This month 50 years ago, more than three times as many people as usual died in London over several days, due to the great smog. Stagnant weather conditions caused a sharp increase in the concentration of air pollutants - especially sulphur dioxide and smoke - leading to the premature death of 4,000 people.
A lot has changed since then; legislation has eliminated most of the air pollution of 50 years ago. In the Republic, the Tánaiste, Mary Harney, introduced the first ban on bituminous coal in 1990, covering the Dublin area. The ban has been gradually extended to other areas in the State; next year it will be extended once more to include Bray, Kilkenny, Sligo and Tralee, with the result that residents of most large urban centres will no longer be able to burn bituminous fuel.
Has the ban made a difference to people's health? According to a study published in the Lancet in October, it has. Prof Luke Clancy, consultant respiratory physician at St James's Hospital, Dublin, used the opportunity presented by the initial restriction on bituminous fuel to assess the effects of the sharp but sustained reduction in air pollution over Dublin. He and his colleagues found a 70 per cent reduction in air pollution as measured by black smoke. Respiratory deaths in the five years after the ban dropped by 15 per cent, while deaths from cardiac disease fell by 10 per cent.
The results strongly suggest that soot particles, sulphur oxides, or a combination of the two, damage the lungs and the heart. After screening out known predictors of death such as temperature changes and epidemics of lung infection, the authors estimate there are 243 fewer deaths from heart disease and 116 fewer respiratory deaths every year in Dublin following the ban on coal.
The way air pollution penetrates the respiratory system was brought home to me when I first studied anatomy. The cadavers of non-city-dwellers were easily distinguished from those who had lived in urban areas by the absence of black particles which collected throughout the lung. In extreme cases, the accumulated soot particles could easily be cut out from the lung tissue during the dissection process.
Although the presence of soot in lung tissue and the reduction in deaths noted by Clancy et al suggest that airborne particulate matter does indeed affect our health. The process and mechanism by which the heart and lungs are weakened are less straightforward.
Nitrogen dioxide induces inflammation within lung tissue; it has also been shown to impair the function of "scavenger" cells whose job it is to mop up lung infection. This would help explain the fact that air pollution has its greatest impact on people with pre-existing lung diseases such as asthma and chronic bronchitis.
Explanations for the link with heart disease have focused on the ability of certain pollutants to activate blood clotting and to cause inflammation within blood vessels. However, the exact significance of these processes in bringing about increased death from heart disease following air pollution has yet to be established.
What is not in doubt is the effect that the winter months have on patients with chronic obstructive pulmonary disease (COPD). Better known as chronic bronchitis or emphysema, the disease is responsible for 10 per cent of all hospital admissions here every year.

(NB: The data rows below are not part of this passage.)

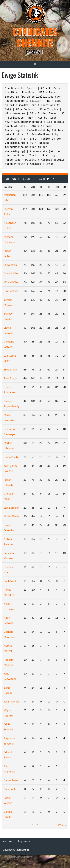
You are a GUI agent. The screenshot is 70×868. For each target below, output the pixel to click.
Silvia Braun (10, 369)
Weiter (62, 825)
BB (64, 187)
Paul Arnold (10, 581)
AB (33, 187)
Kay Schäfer (11, 291)
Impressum (24, 841)
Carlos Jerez (11, 780)
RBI (57, 187)
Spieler (8, 187)
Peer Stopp (10, 378)
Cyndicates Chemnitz (35, 37)
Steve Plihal (10, 265)
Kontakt (7, 841)
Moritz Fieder (11, 516)
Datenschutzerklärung (16, 849)
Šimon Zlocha (11, 457)
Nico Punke (10, 789)
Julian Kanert (11, 701)
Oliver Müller (11, 273)
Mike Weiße (11, 282)
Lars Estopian (11, 507)
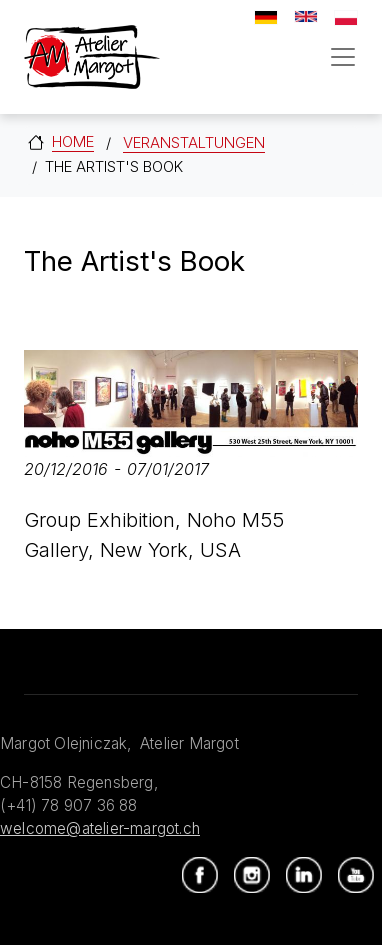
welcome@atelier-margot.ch (100, 828)
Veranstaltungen (194, 142)
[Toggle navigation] (343, 57)
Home (73, 141)
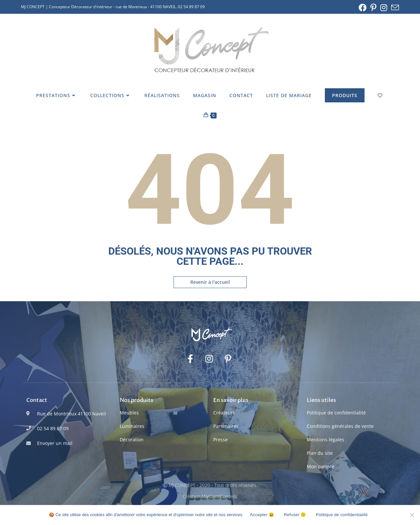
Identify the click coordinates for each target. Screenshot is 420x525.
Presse (220, 439)
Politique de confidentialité (336, 412)
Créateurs (224, 412)
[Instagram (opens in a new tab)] (384, 8)
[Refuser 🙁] (412, 515)
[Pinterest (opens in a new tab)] (373, 8)
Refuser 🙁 (295, 514)
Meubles (129, 412)
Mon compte (321, 466)
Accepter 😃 (262, 514)
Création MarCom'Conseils (210, 496)
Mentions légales (326, 439)
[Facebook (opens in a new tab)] (363, 8)
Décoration (132, 439)
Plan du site (320, 453)
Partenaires (226, 426)
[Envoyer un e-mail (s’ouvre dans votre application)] (394, 8)
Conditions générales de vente (340, 426)
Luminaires (132, 426)
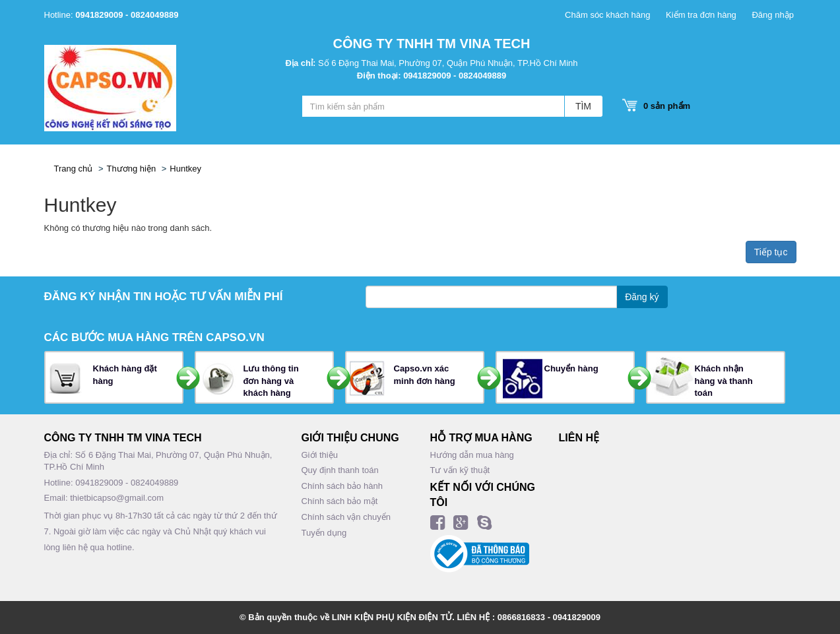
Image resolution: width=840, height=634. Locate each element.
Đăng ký (641, 297)
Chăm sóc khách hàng (607, 15)
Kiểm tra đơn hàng (701, 15)
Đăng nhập (772, 15)
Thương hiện (131, 168)
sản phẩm (663, 106)
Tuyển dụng (324, 532)
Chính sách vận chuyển (346, 517)
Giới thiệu (319, 455)
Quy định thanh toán (340, 470)
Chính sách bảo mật (340, 501)
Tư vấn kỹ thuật (460, 470)
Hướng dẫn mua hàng (472, 455)
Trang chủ (73, 168)
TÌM (583, 106)
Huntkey (185, 168)
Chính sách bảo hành (342, 486)
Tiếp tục (771, 252)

But during the "clinical winter" - from November to March - there is a 45 per cent increase in the number of people admitted to hospital due to an exacerbation of their COPD, according to Dr Shane O'Neill, professor of respiratory medicine at Beaumont Hospital, Dublin.
The Republic was behind only Hungary when death rates from chronic bronchitis among 28 industrialised nations were calculated. "It is generally acknowledged that there are 110,000 sufferers of COPD in the Republic but this is just the tip of the iceberg," Prof O'Neill says, adding that people with COPD have been neglected by the medical profession and by the Government. "Given that the sufferers are usually old, from poorer socio-economic groups and that COPD has been caused by self-inflicted smoking, there has been a nihilistic approach to the disease."
WHILE smoking is the leading cause of chronic bronchitis and emphysema, exposure to air pollution is also a significant risk factor. So the legislative moves to ban coal sales over the past decade will have significantly helped many patients throughout the Republic.
Prof O'Neill was speaking at the launch of a new drug for COPD sufferers. Tiotropium has been shown to reduce the number of disease exacerbations and to increase patients' lung function. Taken as an inhaler, the new medication works to open up the diseased airway using a different mechanism to existing treatments.
Notwithstanding the beneficial effects of legislation to improve air quality, much work remains if the burden of chronic lung disease in particular is to be reduced. Moves to stop and prevent smoking are probably the most crucial; adding just 50 cent to a pack of 20 cigarettes as announced in the Budget falls well short of serious political resolve. If Harney, as a Government party leader, wanted to add to her reputation in the area of preventive respiratory and cardiac health, a taxation increase of at least €2 per pack would have been needed.